The intensity of this mask is affected by the layer’s color and alpha channel’s setting. Grayscale masks work on the idea that light reveals and dark conceals. So, those parts of an image that exist immediately below light mask colors will reveal the image. Likewise, those parts of an image directly below dark mask colors will be concealed. The amount of reveal or conceal is directly related to how light or dark the colors are. The extreme case is when the light color is white and the dark color is black. All other colors create a translucent mask.
The intensity of this mask is affected only by the layer’s alpha channel’s setting. Transparency masks care nothing about the mask’s color. So, any color of mask is acceptable and you get the same result regardless of the mask’s color. Any part of the image immediately below the mask layer is revealed, the rest of it is concealed. That means that if the mask layer is smaller than the image layer, only what is immediately below the mask layer is revealed. What you end up with, in this case, is an image portion that’s the same size as the mask.
An additional consideration for your masks is that they may be inverted. That is, when inverted, what once revealed now conceals and what once concealed now reveals.
ALPHA CHANNEL AND OPACITY
• How opaque or translucent a mask is depends on the settings of the layer’s alpha channel. The content of the layer may have been imported with opacity already set on the alpha channel. ProShow can adjust that opacity using the opacity settings, starting from the existing opacity setting to full transparency. ProShow cannot decrease a layer’s prior existing transparency
• ProShow provides the means to vary each layer’s existing opacity using the opacity function. This function is actually varying the layer’s alpha channel setting. Whatever the existing opacity of the layer is upon import or creation, the ProShow opacity function changes it by 0% to 100%.

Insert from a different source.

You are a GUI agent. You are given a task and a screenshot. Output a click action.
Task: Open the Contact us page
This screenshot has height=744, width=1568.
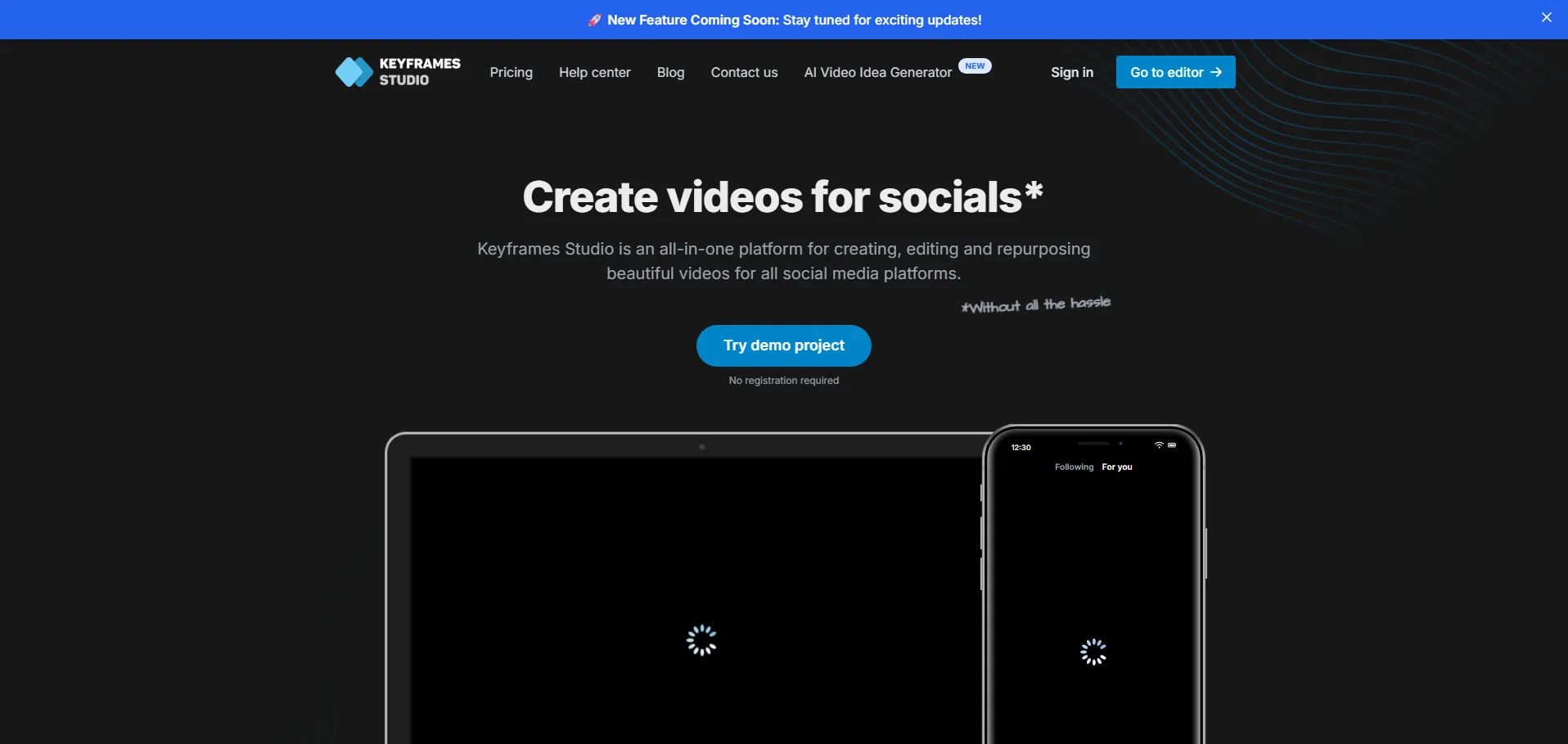(x=744, y=73)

ProShow lets you select any layer as a mask, as long as it is not already under a mask, the layer immediately below the layer you want to designate as a mask is not a mask, is not an adjustment layer, or is not the very last layer in the layer stack. The layer may be a graphic, an image, a video, a solid layer, or a gradient layer. There are advantages and disadvantages to each. The situation in which you working will often determine the mask you use.